Quatre ans se sont écoulés depuis la dernière production de Kate Bush, l’excellent "Hounds of Love". Depuis le début de sa carrière en 1978, la jeune chanteuse a fait un sans-faute, alignant cinq albums encensés par la critique et appréciés à leur juste valeur par le public, la propulsant au rang d’artiste féminine la plus originale et délicieusement fantasque de la planète Rock.
C’est dire si l’arrivée de "The Sensual World" est accueillie avec enthousiasme par un auditoire largement acquis à sa cause. Enthousiasme vite refroidi par le titre éponyme qui sert d’introduction à ce nouvel opus. Car le linéaire et répétitif ‘The Sensual World’ est bien loin des excentricités vocales coutumières de Kate Bush, qui se contente de susurrer sa chanson. L’instrumentarium pourtant original (uilleann pipes, fiddle, bouzouki) est noyé dans une production sans relief et seule l’articulation amusante des vers éveille un léger intérêt.
Malheureusement, le disque entier va se révéler être à l’avenant de ce premier morceau. Les mélodies sont peut-être moins inspirées que par le passé mais surtout bien mal mises en valeur par une production qui écrase tout en enregistrant voix et instruments au même niveau sonore, donnant un rendu uniforme qui s’avère rapidement fatigant. Pourquoi avoir invité David Gilmour sur deux titres si c’est pour noyer sa guitare au milieu de nappes de claviers et de percussions inopportunes ? Kate Bush elle-même a souvent bien du mal à se faire entendre au-dessus d’un accompagnement envahissant.
Il faut dire que la chanteuse n’est pas au mieux de sa forme, se laissant souvent aller à susurrer (‘The Sensual World’, ‘The Fog’, ‘Deeper Understanding’), ne se livrant que trop rarement aux excentricités qui sont sa marque de fabrique (les trilles finales de ‘Walk Straight Down The Middle’). Même constat pour les mélodies, souvent banales, linéaires et sans nuance (‘The Sensual World’, ‘Love and Anger’, ‘Heads We're Dancing’, ‘Between A Man And A Woman’) qui suscitent rapidement l’ennui.
Kate Bush n’a cependant pas renoncé à toute fantaisie. ‘The Fog’ adopte une construction originale avec traits lugubres du violon et du violoncelle, bouts de dialogue et samples de cris de mouettes pour l’accompagner. ‘Rocket's Tail’ commence par un long a cappella sur le chœur des voix bulgares du trio Bulgarka, que l’on retrouve également sur ‘Deeper Understanding’ et ‘Never Be Mine’ mais qui ne produit pas l’effet escompté, le caractère très folklorique de leur chant se mêlant mal à l’univers de Kate Bush.
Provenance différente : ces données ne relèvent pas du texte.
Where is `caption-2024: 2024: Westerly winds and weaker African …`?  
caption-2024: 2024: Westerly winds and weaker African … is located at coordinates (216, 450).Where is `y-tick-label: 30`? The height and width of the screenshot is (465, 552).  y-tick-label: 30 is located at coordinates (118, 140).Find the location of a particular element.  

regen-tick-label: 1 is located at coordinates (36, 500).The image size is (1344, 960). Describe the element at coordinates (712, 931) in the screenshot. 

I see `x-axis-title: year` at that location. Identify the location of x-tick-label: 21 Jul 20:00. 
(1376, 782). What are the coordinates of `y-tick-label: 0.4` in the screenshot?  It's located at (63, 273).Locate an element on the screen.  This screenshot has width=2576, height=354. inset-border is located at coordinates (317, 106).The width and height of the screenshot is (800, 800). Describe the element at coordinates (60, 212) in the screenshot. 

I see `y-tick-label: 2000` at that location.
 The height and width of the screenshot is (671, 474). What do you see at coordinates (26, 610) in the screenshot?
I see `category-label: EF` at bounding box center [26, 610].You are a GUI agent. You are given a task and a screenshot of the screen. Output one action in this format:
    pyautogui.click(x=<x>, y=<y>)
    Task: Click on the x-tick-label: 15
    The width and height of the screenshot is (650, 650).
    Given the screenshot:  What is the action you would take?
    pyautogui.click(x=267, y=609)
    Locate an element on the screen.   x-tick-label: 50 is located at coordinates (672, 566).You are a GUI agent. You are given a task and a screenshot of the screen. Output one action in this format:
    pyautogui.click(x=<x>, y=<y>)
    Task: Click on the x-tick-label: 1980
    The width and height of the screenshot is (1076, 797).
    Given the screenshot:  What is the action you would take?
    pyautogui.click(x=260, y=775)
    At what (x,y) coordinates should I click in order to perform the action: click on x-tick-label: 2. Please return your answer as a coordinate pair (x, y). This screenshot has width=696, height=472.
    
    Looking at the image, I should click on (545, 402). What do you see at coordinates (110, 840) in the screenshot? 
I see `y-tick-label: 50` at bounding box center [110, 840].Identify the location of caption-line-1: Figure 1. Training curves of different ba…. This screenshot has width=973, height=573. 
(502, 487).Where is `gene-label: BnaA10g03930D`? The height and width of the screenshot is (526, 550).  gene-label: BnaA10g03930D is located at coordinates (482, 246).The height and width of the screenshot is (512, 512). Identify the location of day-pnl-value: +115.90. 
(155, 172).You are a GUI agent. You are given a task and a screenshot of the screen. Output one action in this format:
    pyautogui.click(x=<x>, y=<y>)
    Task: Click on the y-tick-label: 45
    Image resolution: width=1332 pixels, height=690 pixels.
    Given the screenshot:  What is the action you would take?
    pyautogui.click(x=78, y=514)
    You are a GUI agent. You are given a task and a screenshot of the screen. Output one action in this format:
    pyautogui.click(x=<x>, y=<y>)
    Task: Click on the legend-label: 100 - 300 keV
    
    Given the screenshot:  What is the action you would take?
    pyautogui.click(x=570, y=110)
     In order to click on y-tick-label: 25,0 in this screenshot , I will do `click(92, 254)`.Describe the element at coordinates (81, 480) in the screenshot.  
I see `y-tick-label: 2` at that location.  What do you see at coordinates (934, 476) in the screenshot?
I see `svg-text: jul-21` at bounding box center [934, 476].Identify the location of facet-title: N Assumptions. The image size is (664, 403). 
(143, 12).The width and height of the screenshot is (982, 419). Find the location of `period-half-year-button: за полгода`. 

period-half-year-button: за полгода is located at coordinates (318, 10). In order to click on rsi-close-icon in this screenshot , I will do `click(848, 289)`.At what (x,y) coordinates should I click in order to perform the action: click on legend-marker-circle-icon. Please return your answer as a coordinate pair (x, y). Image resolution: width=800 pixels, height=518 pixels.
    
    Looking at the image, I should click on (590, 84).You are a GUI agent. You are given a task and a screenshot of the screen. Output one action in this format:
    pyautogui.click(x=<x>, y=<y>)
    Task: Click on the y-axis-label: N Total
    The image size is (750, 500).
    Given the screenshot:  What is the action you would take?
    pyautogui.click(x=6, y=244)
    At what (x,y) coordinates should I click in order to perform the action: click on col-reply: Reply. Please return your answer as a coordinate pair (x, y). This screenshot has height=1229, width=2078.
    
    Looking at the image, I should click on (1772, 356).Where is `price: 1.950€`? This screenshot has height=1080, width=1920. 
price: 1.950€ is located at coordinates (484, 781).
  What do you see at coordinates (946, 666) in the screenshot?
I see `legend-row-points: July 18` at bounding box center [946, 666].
Si ‘Love And Anger’, ‘The Fog’, ‘Reaching Out’, ‘Never Be Mine’ et ‘Walk Straight Down The Middle’ s’extirpent à grand-peine du lot des chansons insipides, c’est assurément ‘This Woman's Work’ qui constitue l’instant de grâce de cet album, Kate Bush réussissant enfin à faire frissonner l’auditeur par un piano/voix mélancolique et sensible dont elle a le secret.
C’est malgré tout bien peu. Excès de modernité typique des années 80 (les percussions programmées sur un synthétiseur Fairlight donnent un aspect très uniforme sur nombre de titres) ajouté à une baisse d’inspiration généralisée, un chant un peu en-dedans, une production trop orchestrale ne mettant pas suffisamment en relief les solistes, y compris le chant lui-même, et de fausses bonnes idées font de cet album un disque pas très réussi et plutôt ennuyeux.